◆ **Given instruction a**
Return the entries verbatim, starting at the line that contains "Tap the Long" and ending at the line that contains "[x=55, y=113]", with both of those lines included.
#####
# Sandstone



## airrat (May 3, 2008)

Here is a sandstone bottle stopper I just made.  Still working on ways to shape the next one more.   













I just finished this the other day, it was for my mom's neighbor who just lost her dog.  It has been sandblasted and then I put some paint inside to help it stand out.  It is sandstone as well.


----------



## GoodTurns (May 3, 2008)

very nice work!  where did you get the "blank" for the topper?


----------



## LEAP (May 3, 2008)

Very nice, I just found a supplier for soapstone that I want to try so stoppers with. but don't think it will be anywhere as beautiful as the sandstone.


----------



## tmhawk (May 3, 2008)

Tom that is beautiful. Sandstone can also be "picture stone" and that one is I can see some desert, a mesa and a hot desert sun. That is fantastic, I love stoppers. You did great. The headstone is wonderful, you're a great guy.


----------



## airrat (May 4, 2008)

Jon I got the sandstone from a local quarry.   Here is a picture of what I picked a few from.  I will probably be driving up there again in the future and get some more.   I have a couple more pieces that will yeild a few.   I just have to get a blade to cut them.


----------



## Ligget (May 4, 2008)

WOW! that is certainly the first sandstone plaque and stopper I`ve ever seen and there both AWESOME![]


----------



## great12b4ever (May 4, 2008)

Tom, these look great!  How hard is sandstone to work with?  What type of tools do you need?  Thanks for sharing these


----------



## airrat (May 4, 2008)

Rob that one I did with sandpaper and the cutoff piece of sandstone.   I am going to look for some files and such this week for the next one.
#####
◆ **Given instruction b**
In the sandstone forum thread, where did airrat get the sandstone?
#####
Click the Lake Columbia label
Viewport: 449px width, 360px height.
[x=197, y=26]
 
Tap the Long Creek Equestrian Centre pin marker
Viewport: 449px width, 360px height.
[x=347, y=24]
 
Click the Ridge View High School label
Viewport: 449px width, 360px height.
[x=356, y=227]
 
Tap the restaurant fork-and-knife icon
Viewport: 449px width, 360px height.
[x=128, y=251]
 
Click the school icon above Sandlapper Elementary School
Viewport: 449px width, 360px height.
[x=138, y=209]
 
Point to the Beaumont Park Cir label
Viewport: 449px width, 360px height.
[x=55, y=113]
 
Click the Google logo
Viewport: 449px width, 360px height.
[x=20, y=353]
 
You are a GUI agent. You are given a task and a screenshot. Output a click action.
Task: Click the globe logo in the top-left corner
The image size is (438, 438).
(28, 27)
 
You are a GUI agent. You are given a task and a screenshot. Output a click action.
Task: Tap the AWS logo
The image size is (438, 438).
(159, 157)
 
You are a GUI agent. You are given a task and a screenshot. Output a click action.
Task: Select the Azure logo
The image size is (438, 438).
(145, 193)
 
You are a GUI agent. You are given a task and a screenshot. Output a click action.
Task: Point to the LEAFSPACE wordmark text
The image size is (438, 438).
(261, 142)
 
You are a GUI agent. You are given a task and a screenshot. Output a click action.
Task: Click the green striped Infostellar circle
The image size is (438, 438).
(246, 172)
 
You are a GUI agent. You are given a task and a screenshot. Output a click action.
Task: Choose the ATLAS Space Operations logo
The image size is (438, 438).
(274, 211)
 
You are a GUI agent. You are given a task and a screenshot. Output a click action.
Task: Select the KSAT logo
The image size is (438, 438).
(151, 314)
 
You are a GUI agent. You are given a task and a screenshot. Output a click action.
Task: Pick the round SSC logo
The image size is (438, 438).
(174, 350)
#####
◆ **Exercise result a**
Tap the Long Creek Equestrian Centre pin marker
Viewport: 449px width, 360px height.
[x=347, y=24]
 
Click the Ridge View High School label
Viewport: 449px width, 360px height.
[x=356, y=227]
 
Tap the restaurant fork-and-knife icon
Viewport: 449px width, 360px height.
[x=128, y=251]
 
Click the school icon above Sandlapper Elementary School
Viewport: 449px width, 360px height.
[x=138, y=209]
 
Point to the Beaumont Park Cir label
Viewport: 449px width, 360px height.
[x=55, y=113]

◆ **Exercise result b**
From a local quarry.